▶ _Dataset rows_:
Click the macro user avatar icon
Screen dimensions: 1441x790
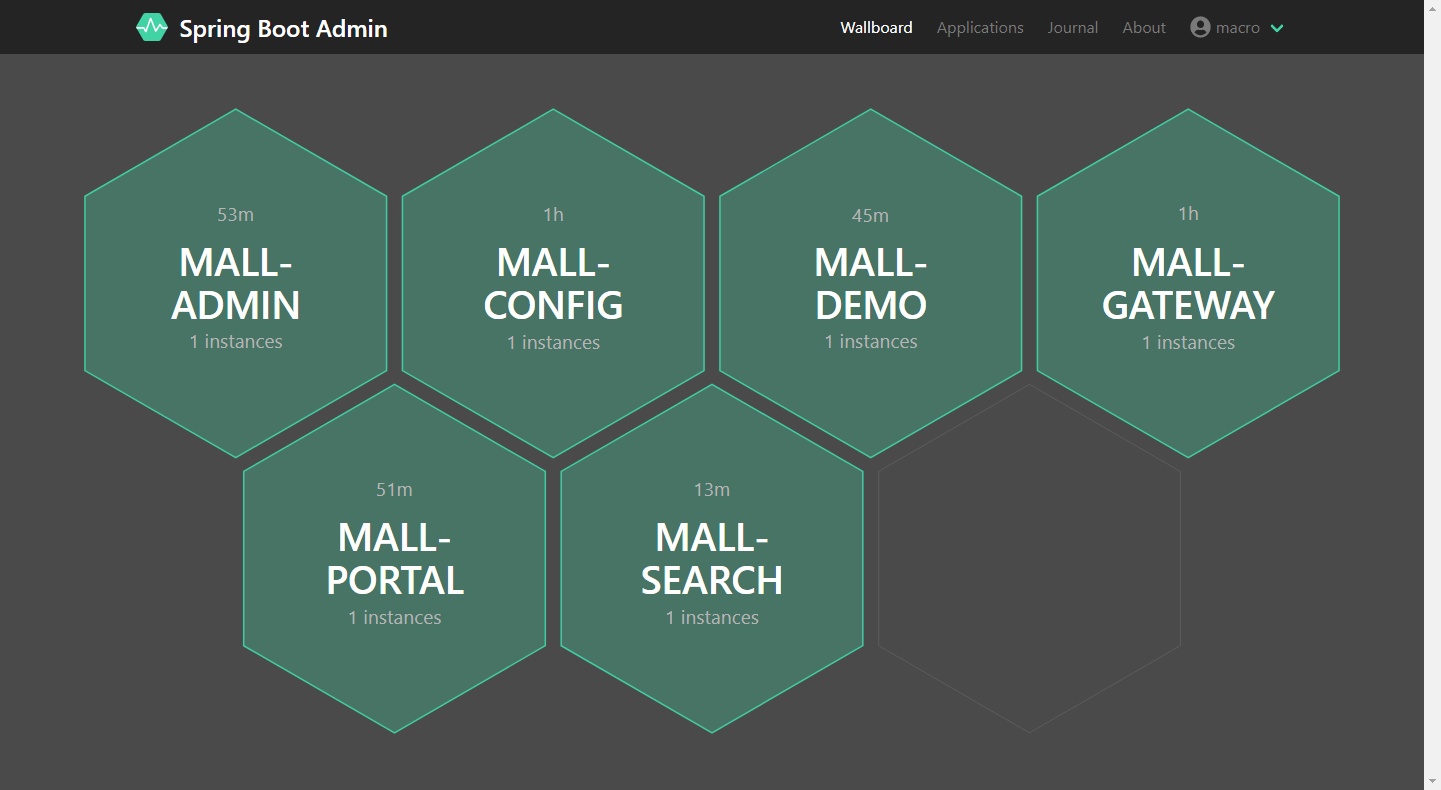[x=1200, y=27]
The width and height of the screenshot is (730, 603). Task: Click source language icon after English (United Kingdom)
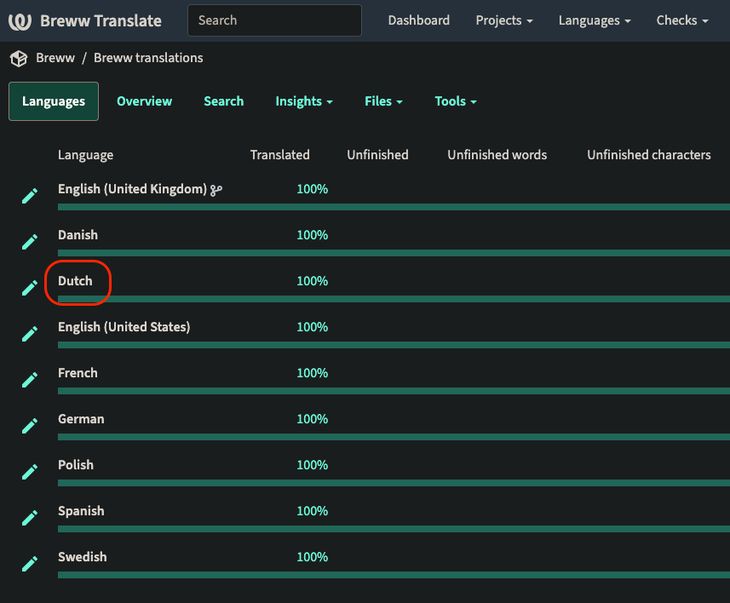(x=216, y=189)
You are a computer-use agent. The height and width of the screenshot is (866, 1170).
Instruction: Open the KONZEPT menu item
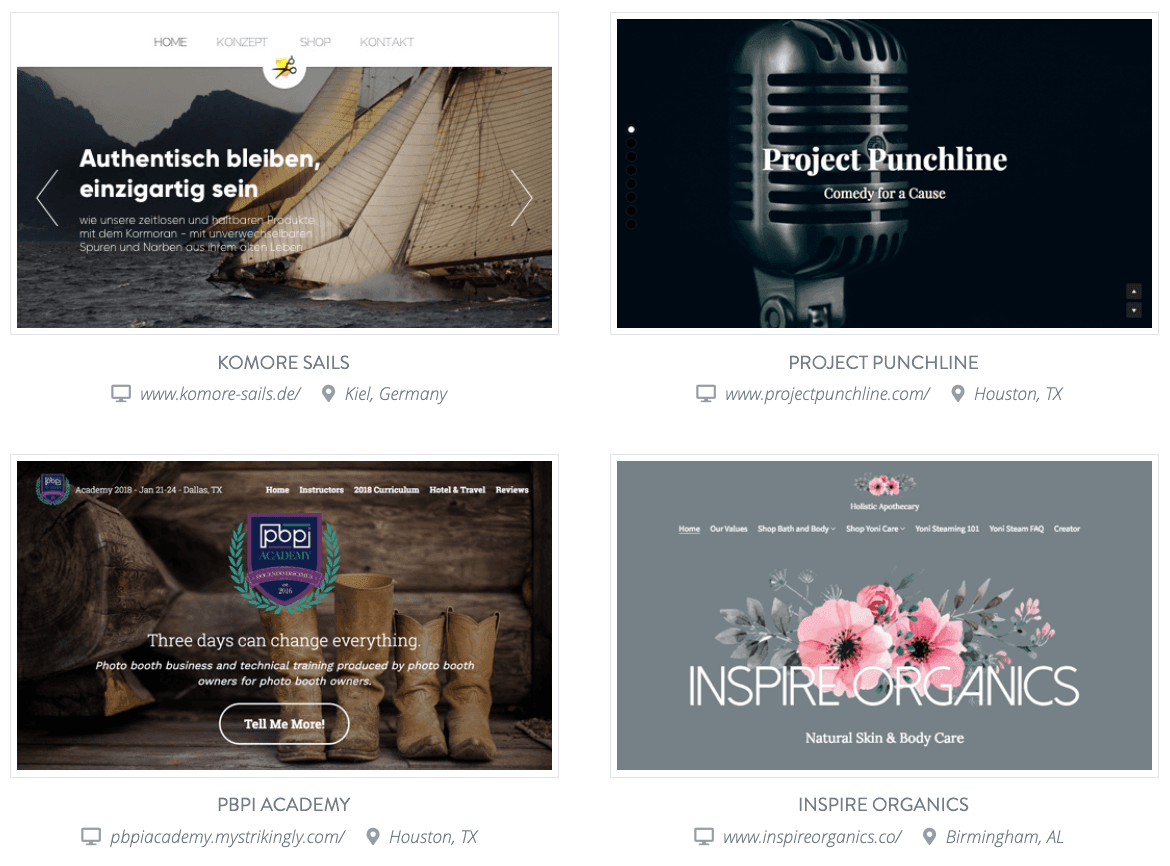point(242,42)
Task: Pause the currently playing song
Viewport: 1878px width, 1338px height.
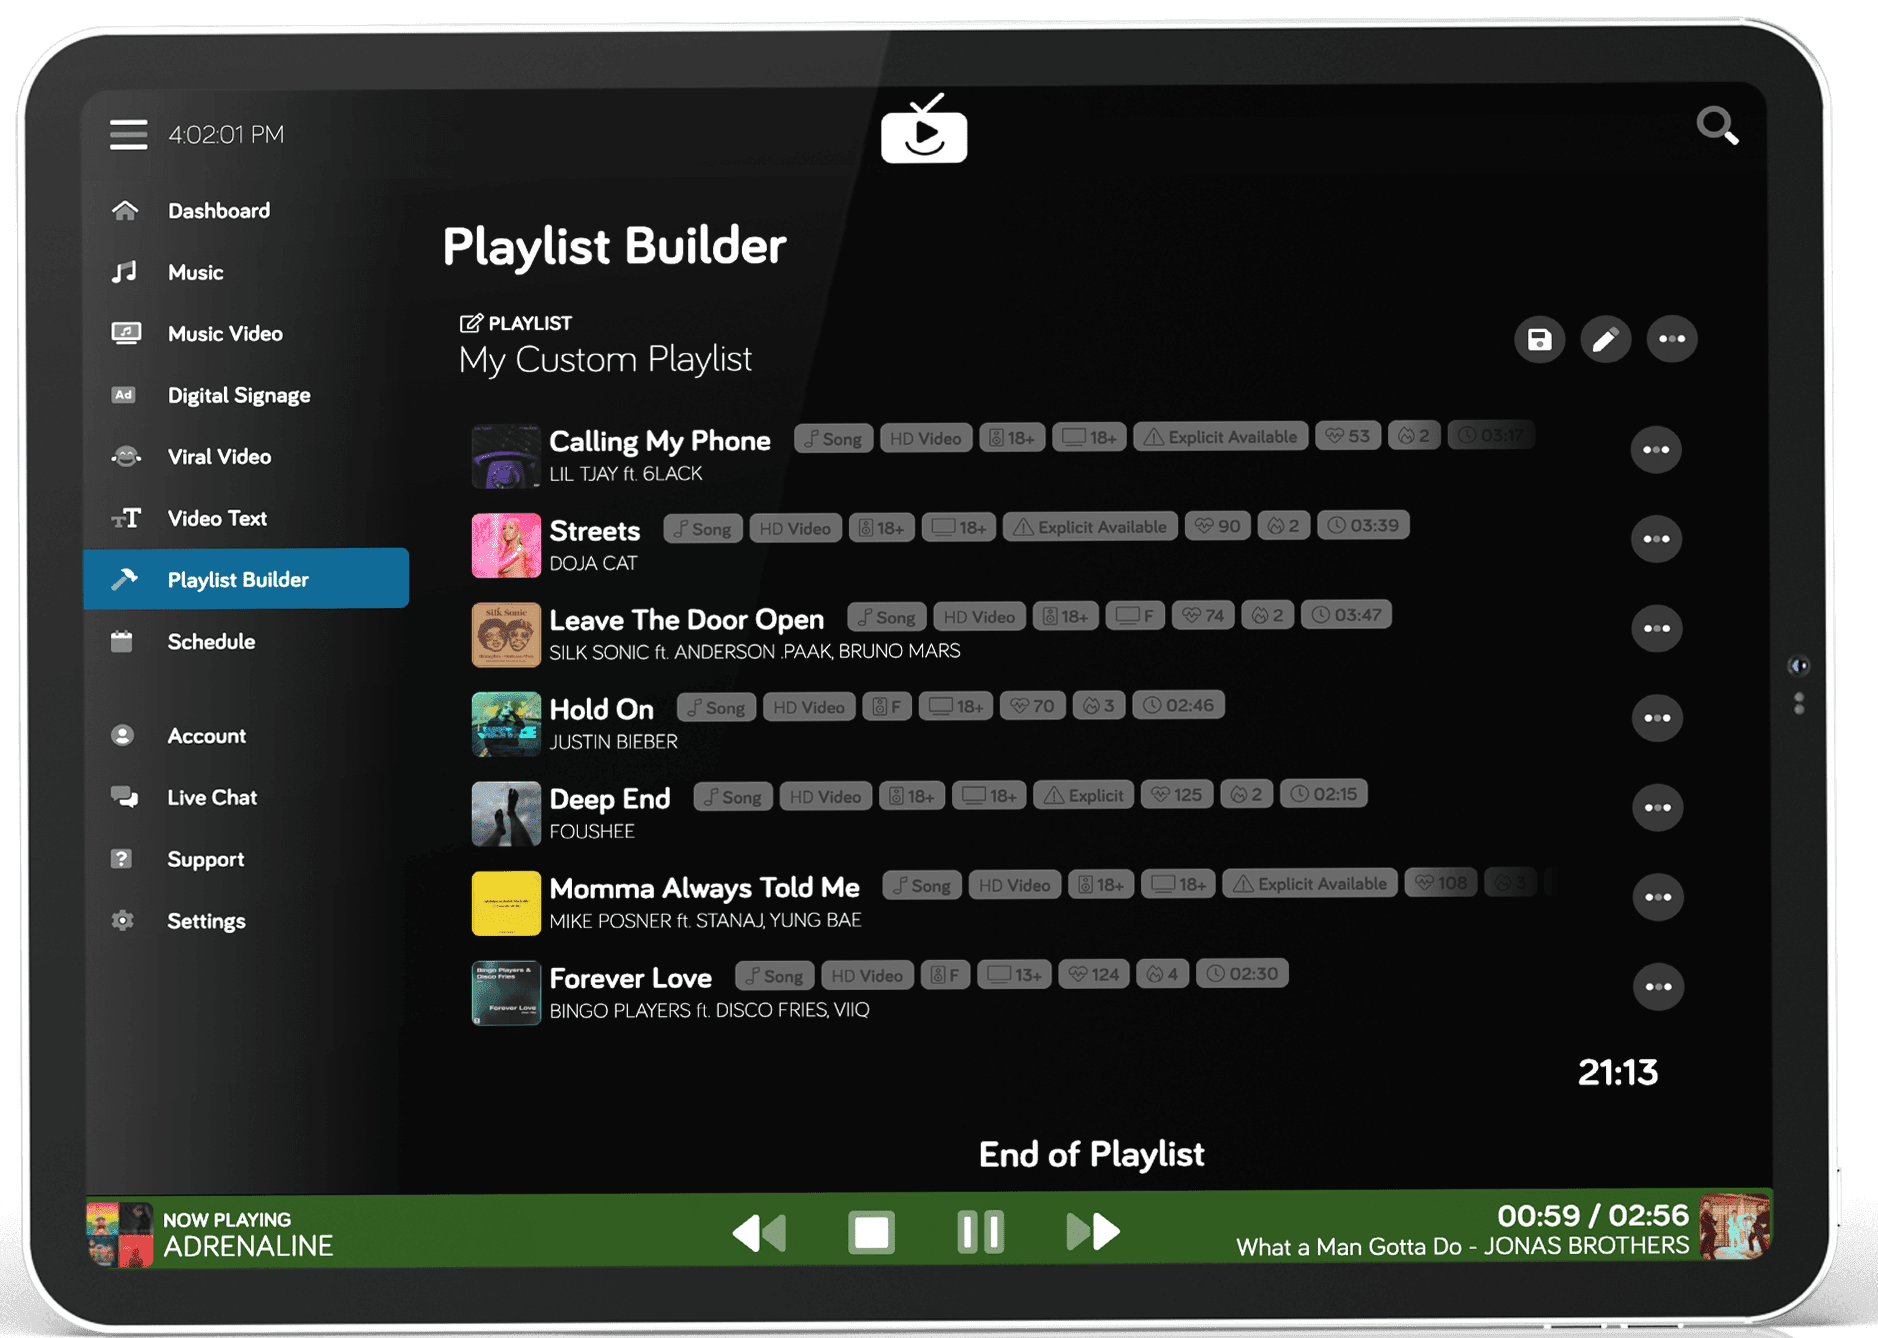Action: pos(980,1232)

▶ _Written problem_: Can you restate all of the material above with "screenshot" renamed to "screen capture" everywhere it occurs, leaving everything else unchanged and leaving the pictures out?

▶ _The answer_:
Click the macro user avatar icon
Screen dimensions: 1441x790
[x=1200, y=27]
The width and height of the screen capture is (730, 603). Task: Click source language icon after English (United Kingdom)
(x=216, y=189)
You are a computer-use agent. The height and width of the screen capture is (866, 1170).
Instruction: Open the KONZEPT menu item
point(242,42)
Task: Pause the currently playing song
Viewport: 1878px width, 1338px height.
Action: pos(980,1232)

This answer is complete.